- [EXERCISE SET]
1. In the Standardized Monitoring Framework passage, in what year did monitoring under the SMF begin?
2. How would you render this sentence from the Standardized Monitoring Framework passage in Spanish: "Each nine-year compliance cycle is divided into three compliance periods of three years each."
3. Return everything in the Standardized Monitoring Framework passage from "The SMF applies" down to "and quarterly periods.", copied word for word.

- [DOCUMENT PASSAGE]
The Standardized Monitoring Framework (SMF) simplified monitoring frequencies for more than 65 chemicals. The SMF was promulgated in the Phase II rule on January 30, 1991 and revised under Phases IIB and V.

The SMF applies to the contaminants in Phases I, II, IIB, V. It also includes contaminants in the revised Arsenic Rule and the Radionuclides Rule. Monitoring under the SMF began in 1993.

The goal of the SMF is to standardize, simplify, and consolidate drinking water monitoring requirements across contaminants. In order to do this, EPA established nine-year fixed compliance cycles. Each nine-year compliance cycle is divided into three compliance periods of three years each. Compliance periods can be further subdivided into annual and quarterly periods.

- [INFORMATION SHOWN]
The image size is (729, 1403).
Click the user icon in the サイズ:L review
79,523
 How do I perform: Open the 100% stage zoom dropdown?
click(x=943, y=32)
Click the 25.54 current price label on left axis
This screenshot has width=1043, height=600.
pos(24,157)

---

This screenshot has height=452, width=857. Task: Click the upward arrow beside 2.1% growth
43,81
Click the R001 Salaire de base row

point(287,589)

- [RESULTS OF THE EXERCISE]
1. 1993

2. Cada ciclo de cumplimiento de nueve años se divide en tres períodos de cumplimiento de tres años cada uno.

3.
The SMF applies to the contaminants in Phases I, II, IIB, V. It also includes contaminants in the revised Arsenic Rule and the Radionuclides Rule. Monitoring under the SMF began in 1993.

The goal of the SMF is to standardize, simplify, and consolidate drinking water monitoring requirements across contaminants. In order to do this, EPA established nine-year fixed compliance cycles. Each nine-year compliance cycle is divided into three compliance periods of three years each. Compliance periods can be further subdivided into annual and quarterly periods.